* _Activity_
Write the data out again, exactly as given.

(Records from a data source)
BEGIN

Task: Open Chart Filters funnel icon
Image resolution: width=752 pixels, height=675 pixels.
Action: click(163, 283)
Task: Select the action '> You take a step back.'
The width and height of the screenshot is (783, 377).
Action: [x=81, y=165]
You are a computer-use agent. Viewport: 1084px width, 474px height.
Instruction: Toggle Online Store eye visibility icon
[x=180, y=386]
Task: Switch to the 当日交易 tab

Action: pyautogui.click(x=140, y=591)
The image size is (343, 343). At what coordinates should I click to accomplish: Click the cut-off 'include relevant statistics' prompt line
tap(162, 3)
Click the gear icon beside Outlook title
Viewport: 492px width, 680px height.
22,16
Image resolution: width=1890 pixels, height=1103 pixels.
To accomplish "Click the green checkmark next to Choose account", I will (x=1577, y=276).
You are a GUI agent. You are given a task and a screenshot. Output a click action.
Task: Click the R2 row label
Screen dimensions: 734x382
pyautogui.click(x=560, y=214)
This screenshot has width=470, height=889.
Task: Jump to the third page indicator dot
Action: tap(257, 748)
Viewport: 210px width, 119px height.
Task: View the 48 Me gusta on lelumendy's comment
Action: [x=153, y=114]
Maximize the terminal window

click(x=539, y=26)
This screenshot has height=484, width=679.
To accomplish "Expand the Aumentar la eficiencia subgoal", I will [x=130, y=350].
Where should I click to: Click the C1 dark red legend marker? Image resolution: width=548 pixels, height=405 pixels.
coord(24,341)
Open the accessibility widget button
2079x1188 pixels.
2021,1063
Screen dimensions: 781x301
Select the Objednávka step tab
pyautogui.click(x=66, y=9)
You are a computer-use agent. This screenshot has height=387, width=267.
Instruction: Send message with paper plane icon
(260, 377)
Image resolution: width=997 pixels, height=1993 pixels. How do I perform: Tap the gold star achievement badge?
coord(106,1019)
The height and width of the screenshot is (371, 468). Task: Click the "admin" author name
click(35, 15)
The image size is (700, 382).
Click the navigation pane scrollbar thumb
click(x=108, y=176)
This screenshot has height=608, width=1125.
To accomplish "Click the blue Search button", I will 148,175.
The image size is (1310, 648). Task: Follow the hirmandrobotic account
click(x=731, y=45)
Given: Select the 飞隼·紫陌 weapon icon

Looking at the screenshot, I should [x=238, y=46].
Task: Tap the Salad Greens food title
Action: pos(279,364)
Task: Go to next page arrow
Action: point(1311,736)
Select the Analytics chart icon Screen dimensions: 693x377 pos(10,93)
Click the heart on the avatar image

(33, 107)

END

* _Task output_
Task: Open Chart Filters funnel icon
Image resolution: width=752 pixels, height=675 pixels.
Action: click(163, 283)
Task: Select the action '> You take a step back.'
The width and height of the screenshot is (783, 377).
Action: [x=81, y=165]
You are a computer-use agent. Viewport: 1084px width, 474px height.
Instruction: Toggle Online Store eye visibility icon
[x=180, y=386]
Task: Switch to the 当日交易 tab

Action: pyautogui.click(x=140, y=591)
The image size is (343, 343). At what coordinates should I click to accomplish: Click the cut-off 'include relevant statistics' prompt line
tap(162, 3)
Click the gear icon beside Outlook title
Viewport: 492px width, 680px height.
22,16
Image resolution: width=1890 pixels, height=1103 pixels.
To accomplish "Click the green checkmark next to Choose account", I will (x=1577, y=276).
You are a GUI agent. You are given a task and a screenshot. Output a click action.
Task: Click the R2 row label
Screen dimensions: 734x382
pyautogui.click(x=560, y=214)
This screenshot has width=470, height=889.
Task: Jump to the third page indicator dot
Action: tap(257, 748)
Viewport: 210px width, 119px height.
Task: View the 48 Me gusta on lelumendy's comment
Action: [x=153, y=114]
Maximize the terminal window

click(x=539, y=26)
This screenshot has height=484, width=679.
To accomplish "Expand the Aumentar la eficiencia subgoal", I will [x=130, y=350].
Where should I click to: Click the C1 dark red legend marker? Image resolution: width=548 pixels, height=405 pixels.
coord(24,341)
Open the accessibility widget button
2079x1188 pixels.
2021,1063
Screen dimensions: 781x301
Select the Objednávka step tab
pyautogui.click(x=66, y=9)
You are a computer-use agent. This screenshot has height=387, width=267.
Instruction: Send message with paper plane icon
(260, 377)
Image resolution: width=997 pixels, height=1993 pixels. How do I perform: Tap the gold star achievement badge?
coord(106,1019)
The height and width of the screenshot is (371, 468). Task: Click the "admin" author name
click(35, 15)
The image size is (700, 382).
Click the navigation pane scrollbar thumb
click(x=108, y=176)
This screenshot has height=608, width=1125.
To accomplish "Click the blue Search button", I will 148,175.
The image size is (1310, 648). Task: Follow the hirmandrobotic account
click(x=731, y=45)
Given: Select the 飞隼·紫陌 weapon icon

Looking at the screenshot, I should [x=238, y=46].
Task: Tap the Salad Greens food title
Action: pos(279,364)
Task: Go to next page arrow
Action: point(1311,736)
Select the Analytics chart icon Screen dimensions: 693x377 pos(10,93)
Click the heart on the avatar image

(33, 107)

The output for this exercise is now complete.